Final ‘Ambush Election’ Rules Issued by the NLRB May Place Employers at a Disadvantage in the Election Process

December 15, 2014

On Dec. 12, 2014, the National Labor Relations Board (NLRB) announced that it will issue the long-anticipated “ambush election” rules on Monday, Dec. 15, 2014. The new rules, adopted by a divided NLRB split along party lines, will become effective on April 14, 2015, and will significantly speed up the union election process. The quickened timeline for union elections may hinder an employer’s ability to run an effective campaign, will rob employees of the time needed to make an informed decision on union representation and may place employers at a disadvantage in the election process.

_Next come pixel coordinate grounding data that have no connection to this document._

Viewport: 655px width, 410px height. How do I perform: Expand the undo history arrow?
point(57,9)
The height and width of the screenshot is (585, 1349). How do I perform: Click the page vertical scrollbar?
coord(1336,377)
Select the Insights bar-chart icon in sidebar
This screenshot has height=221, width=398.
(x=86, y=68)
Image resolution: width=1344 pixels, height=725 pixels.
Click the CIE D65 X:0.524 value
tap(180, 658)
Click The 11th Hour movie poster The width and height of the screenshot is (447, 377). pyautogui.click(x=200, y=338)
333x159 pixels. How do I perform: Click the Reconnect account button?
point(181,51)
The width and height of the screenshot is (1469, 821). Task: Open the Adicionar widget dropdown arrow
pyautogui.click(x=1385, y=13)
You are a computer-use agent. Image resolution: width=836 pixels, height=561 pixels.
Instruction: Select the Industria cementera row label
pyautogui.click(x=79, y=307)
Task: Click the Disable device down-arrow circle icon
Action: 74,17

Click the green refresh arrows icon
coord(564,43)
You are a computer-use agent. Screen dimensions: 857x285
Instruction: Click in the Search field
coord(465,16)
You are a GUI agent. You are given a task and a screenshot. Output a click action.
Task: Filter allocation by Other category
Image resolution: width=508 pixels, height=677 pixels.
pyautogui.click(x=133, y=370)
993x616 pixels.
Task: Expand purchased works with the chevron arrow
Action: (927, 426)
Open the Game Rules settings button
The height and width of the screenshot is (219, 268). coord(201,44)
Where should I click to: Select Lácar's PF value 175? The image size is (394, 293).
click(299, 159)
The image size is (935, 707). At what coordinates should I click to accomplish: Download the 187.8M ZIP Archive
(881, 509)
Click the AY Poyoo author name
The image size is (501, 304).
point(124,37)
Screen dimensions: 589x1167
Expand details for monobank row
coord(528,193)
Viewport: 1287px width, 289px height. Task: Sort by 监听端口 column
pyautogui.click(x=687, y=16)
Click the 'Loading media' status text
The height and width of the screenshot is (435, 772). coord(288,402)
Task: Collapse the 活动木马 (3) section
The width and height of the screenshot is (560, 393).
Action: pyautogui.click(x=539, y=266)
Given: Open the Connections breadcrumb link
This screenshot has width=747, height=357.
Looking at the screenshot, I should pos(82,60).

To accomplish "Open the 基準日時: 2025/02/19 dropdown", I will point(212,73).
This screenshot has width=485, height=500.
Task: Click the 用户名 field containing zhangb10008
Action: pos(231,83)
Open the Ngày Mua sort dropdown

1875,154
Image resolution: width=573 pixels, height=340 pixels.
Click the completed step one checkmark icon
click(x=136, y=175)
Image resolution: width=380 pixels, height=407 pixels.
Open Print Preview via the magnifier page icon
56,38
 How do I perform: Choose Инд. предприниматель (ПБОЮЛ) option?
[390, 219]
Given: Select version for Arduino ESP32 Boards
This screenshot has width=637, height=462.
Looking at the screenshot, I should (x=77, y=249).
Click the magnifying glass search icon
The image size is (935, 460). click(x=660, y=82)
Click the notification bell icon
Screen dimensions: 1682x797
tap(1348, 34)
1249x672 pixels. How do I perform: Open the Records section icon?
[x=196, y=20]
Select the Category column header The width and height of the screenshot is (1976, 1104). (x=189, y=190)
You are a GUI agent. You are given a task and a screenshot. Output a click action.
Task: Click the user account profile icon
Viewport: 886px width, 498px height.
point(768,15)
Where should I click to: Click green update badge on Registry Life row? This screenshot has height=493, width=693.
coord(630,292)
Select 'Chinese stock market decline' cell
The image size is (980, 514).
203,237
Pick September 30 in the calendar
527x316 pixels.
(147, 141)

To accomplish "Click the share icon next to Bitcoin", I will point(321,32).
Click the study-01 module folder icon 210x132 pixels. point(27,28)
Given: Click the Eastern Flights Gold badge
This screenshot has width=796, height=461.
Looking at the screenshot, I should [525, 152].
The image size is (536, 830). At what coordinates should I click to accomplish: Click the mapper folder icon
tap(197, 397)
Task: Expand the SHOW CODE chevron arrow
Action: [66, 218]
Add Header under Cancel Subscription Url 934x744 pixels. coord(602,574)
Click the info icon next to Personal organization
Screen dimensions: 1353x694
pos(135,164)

Although the new rules will alter the landscape of the union election process in many ways, the most significant changes include the following:

  • The new rules significantly speed up the union election process. The new rules eliminate the previously required 25-day period between the time an election is ordered and the time an election is held. Elections will now be held at the earliest date practical. Thus, while in the past employers generally had six weeks to prepare for an election, under the new rules elections will likely occur 10 to 21 days after a petition has been filed.
  • Virtually all litigation over eligibility issues will be postponed until after the election. Disputes over voter eligibility and the scope of the bargaining unit will likely remain unresolved at the time of the election. The new rules give regional directors broad discretion to deem such litigation unnecessary until after the election. Uncertainty as to voter eligibility and the scope of the bargaining unit may undermine an employer’s ability to present an effective campaign.
  • Pre-election hearings will generally be held within eight days after a petition is filed, with an employer’s position statement due one day before the hearing. The employer’s position statement must identify the issues it wishes to litigate before the election. Any litigation inconsistent with the statement will not be permitted. The position statement must also include a list of the names, shifts, work locations and job classifications of the employees in the petitioned-for unit, and any other employees who the employer seeks to add to the unit. It may be difficult for employers to stake out legal positions and analyze and collect data necessary for the position statement under this shortened time frame. Additionally, these deadlines may distract an employer from putting necessary energy and resources into a now-shortened campaign.
  • Employers must electronically provide a list of employee information to union organizers within two business days of the direction of election. The list must cover all employees allowed to vote in the election and must contain, if available to the employer, the employee’s name, home address, telephone number, email address, work location, shift and job.
  • When a petition is filed, the employer must post and distribute to employees a detailed NLRB notice about the petition and the potential for an election to follow. Previously, this notice was voluntary and less detailed.
  • If the employer customarily communicates with its employees electronically, it must distribute all election notices to employees electronically, in addition to posting paper notices at the workplace. Prior rules required only paper notices.
  • Appeals related to elections will be consolidated into a single process. Therefore, any appeals of pre-election decisions will be postponed until after the election takes place.
  • Postelection reviews of issues will now be discretionary.
  • After the election, the parties have seven days to file both objections and offers of proof in support. The parties previously had 14 days to file offers of proof in support of objections.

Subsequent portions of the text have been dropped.